Exercise description:
From the line containing "Uncheck the 下载PDF checkbox" through the last line of the entries, output the text exactly. Pictures stay out.

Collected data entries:

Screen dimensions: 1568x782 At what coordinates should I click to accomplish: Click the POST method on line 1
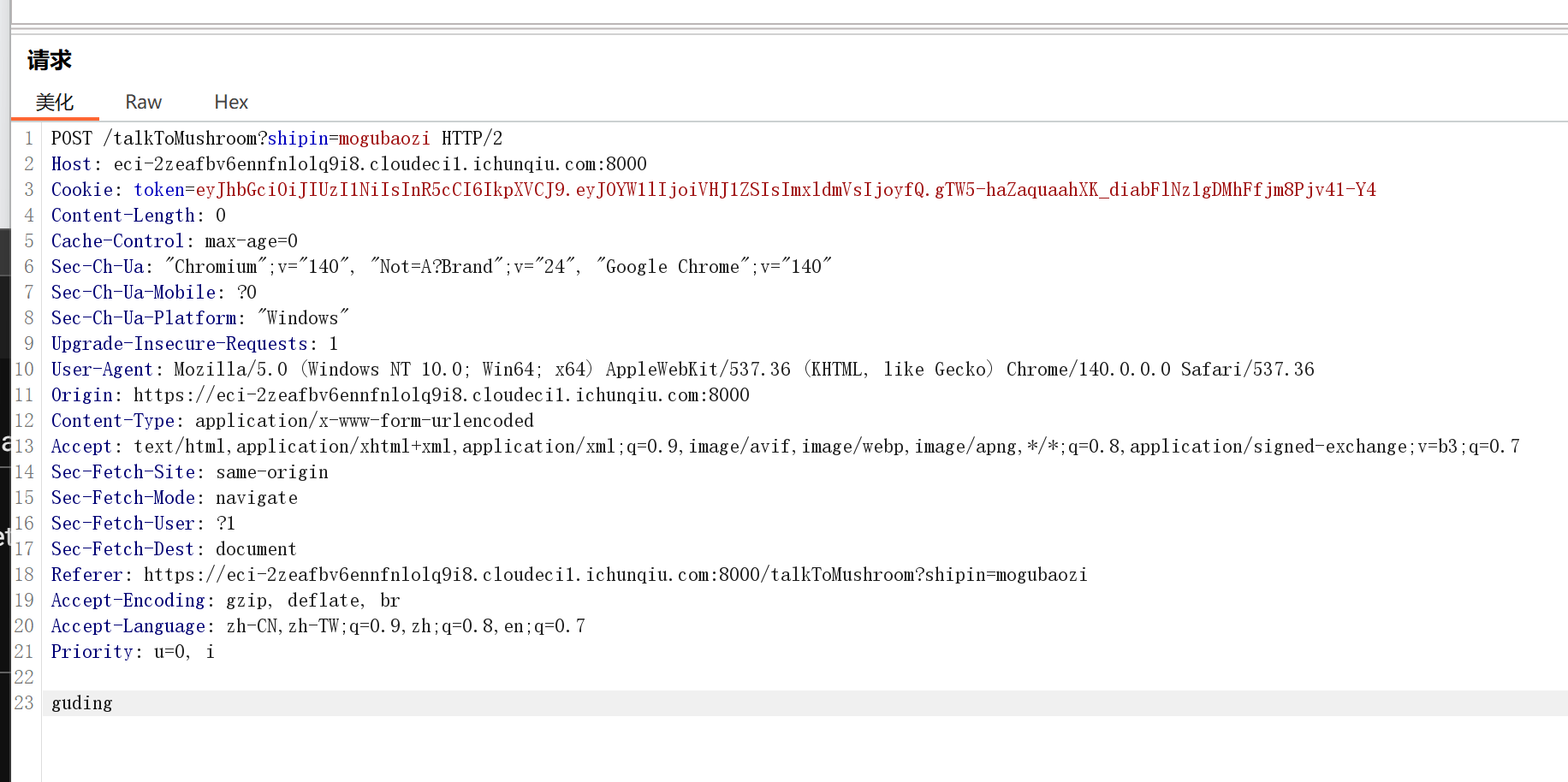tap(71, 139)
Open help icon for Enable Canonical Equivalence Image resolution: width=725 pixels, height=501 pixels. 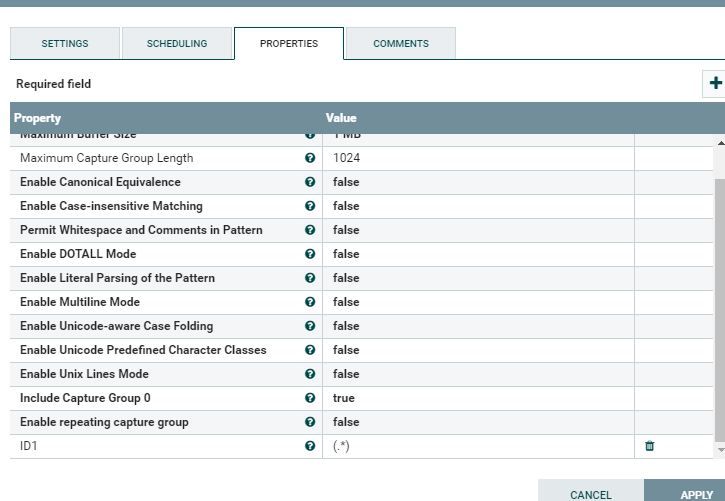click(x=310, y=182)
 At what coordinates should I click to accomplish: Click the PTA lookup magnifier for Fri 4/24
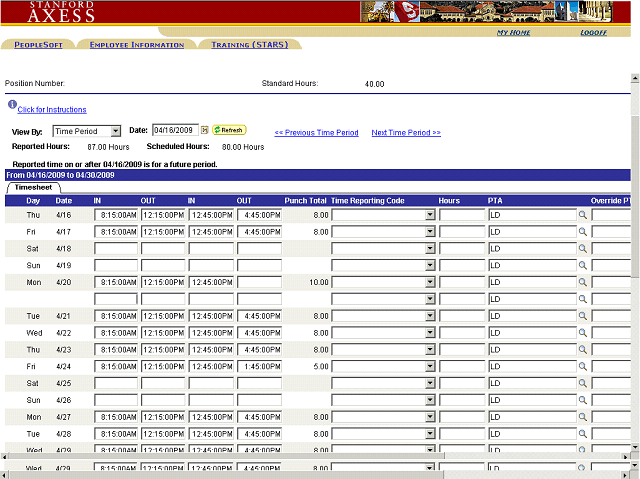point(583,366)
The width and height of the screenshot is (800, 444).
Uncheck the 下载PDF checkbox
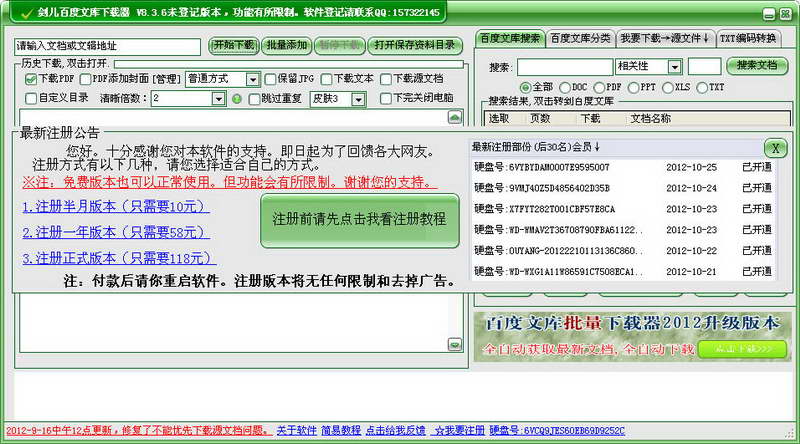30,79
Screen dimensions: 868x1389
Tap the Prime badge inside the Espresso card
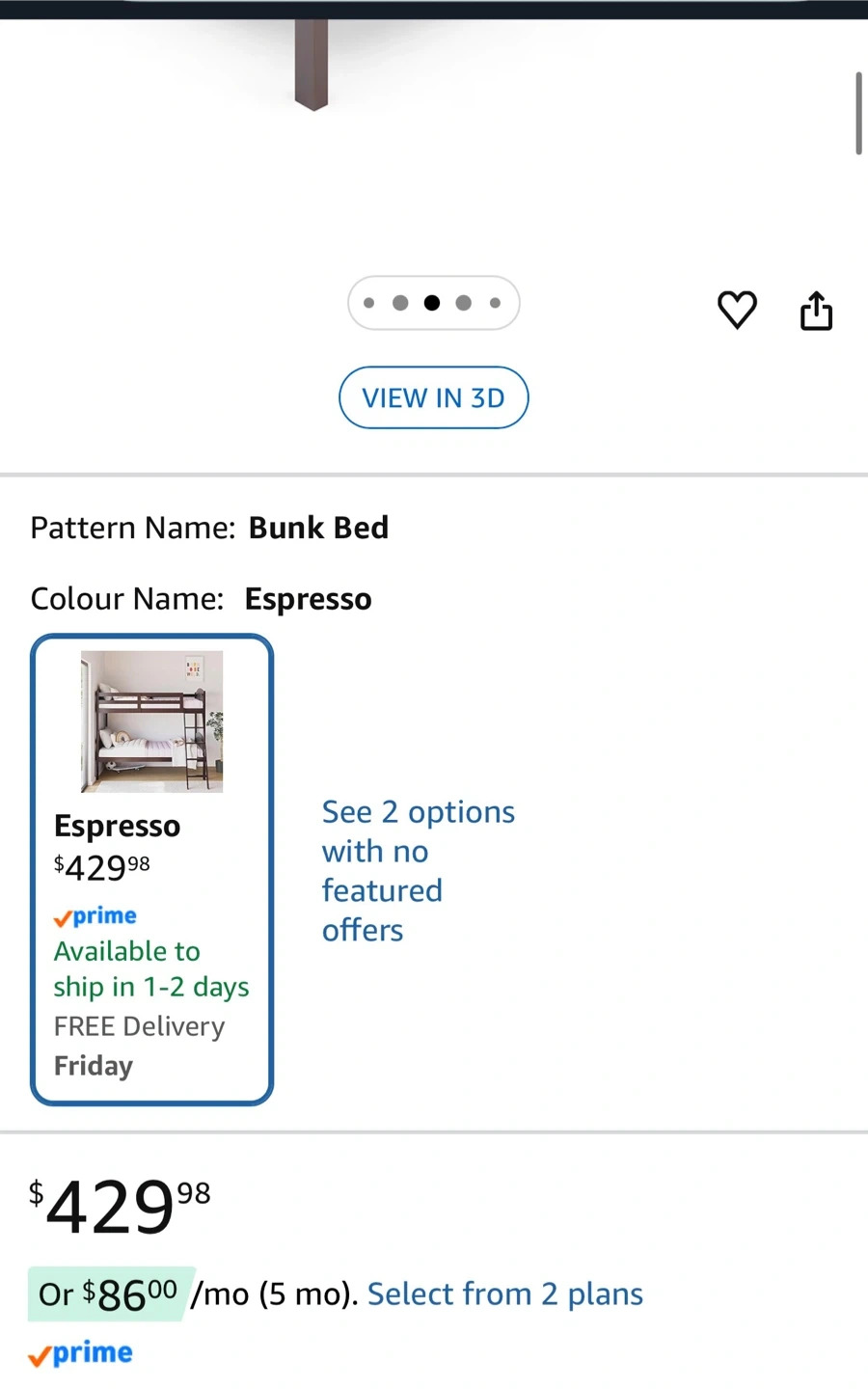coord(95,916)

Written reply:
Uncheck the 下载PDF checkbox
30,79
Screen dimensions: 868x1389
Tap the Prime badge inside the Espresso card
coord(95,916)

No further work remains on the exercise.